*The task*: Among the lines below, return each one that contains the word "agent".

Exercise inputs section start

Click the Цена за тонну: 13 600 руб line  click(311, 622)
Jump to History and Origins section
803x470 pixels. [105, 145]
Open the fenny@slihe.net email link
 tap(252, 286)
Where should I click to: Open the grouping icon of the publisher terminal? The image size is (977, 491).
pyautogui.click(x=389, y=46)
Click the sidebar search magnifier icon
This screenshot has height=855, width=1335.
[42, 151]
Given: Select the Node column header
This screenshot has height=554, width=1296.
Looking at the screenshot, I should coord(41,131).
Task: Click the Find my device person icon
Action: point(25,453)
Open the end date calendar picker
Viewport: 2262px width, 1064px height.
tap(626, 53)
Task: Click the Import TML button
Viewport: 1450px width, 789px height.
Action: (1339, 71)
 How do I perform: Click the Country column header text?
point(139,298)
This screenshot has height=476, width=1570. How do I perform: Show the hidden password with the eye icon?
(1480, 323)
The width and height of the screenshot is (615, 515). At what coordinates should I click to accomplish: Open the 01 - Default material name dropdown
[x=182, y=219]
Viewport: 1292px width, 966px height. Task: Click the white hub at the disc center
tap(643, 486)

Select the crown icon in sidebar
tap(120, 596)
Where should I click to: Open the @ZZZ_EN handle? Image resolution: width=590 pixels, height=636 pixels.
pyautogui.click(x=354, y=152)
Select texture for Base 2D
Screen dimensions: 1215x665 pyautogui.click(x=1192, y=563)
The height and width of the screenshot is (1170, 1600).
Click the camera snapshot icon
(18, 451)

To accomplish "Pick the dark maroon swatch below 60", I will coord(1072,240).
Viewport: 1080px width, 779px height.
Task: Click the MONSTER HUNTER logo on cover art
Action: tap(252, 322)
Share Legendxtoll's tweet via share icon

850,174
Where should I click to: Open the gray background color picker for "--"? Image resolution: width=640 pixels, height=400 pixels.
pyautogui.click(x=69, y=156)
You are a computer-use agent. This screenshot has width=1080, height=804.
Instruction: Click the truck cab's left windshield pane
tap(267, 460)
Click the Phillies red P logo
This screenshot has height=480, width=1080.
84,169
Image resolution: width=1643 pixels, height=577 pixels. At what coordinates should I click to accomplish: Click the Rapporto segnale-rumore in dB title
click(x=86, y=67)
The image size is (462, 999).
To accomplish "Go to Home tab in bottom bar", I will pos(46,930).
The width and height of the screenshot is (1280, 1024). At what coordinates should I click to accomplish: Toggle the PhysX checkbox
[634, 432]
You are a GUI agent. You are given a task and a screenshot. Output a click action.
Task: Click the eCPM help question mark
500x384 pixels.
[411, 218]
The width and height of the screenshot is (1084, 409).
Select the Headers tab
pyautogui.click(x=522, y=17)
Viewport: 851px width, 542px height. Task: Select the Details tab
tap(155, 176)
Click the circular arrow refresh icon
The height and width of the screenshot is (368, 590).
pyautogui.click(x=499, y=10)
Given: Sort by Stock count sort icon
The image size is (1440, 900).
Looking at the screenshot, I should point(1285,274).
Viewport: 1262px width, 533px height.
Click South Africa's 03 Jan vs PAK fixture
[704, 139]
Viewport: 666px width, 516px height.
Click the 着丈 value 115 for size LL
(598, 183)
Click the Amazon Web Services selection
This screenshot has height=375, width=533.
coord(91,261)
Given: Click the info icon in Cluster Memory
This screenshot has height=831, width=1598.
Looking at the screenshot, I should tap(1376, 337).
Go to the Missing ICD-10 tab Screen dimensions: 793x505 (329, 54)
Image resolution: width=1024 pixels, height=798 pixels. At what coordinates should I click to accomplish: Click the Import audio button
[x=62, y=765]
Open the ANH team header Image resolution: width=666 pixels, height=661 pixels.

Exercise inputs section end

*Written solution*:
You are a computer-use agent. This screenshot has width=1080, height=804.
You are a GUI agent. You are given a task and a screenshot. Output a click action.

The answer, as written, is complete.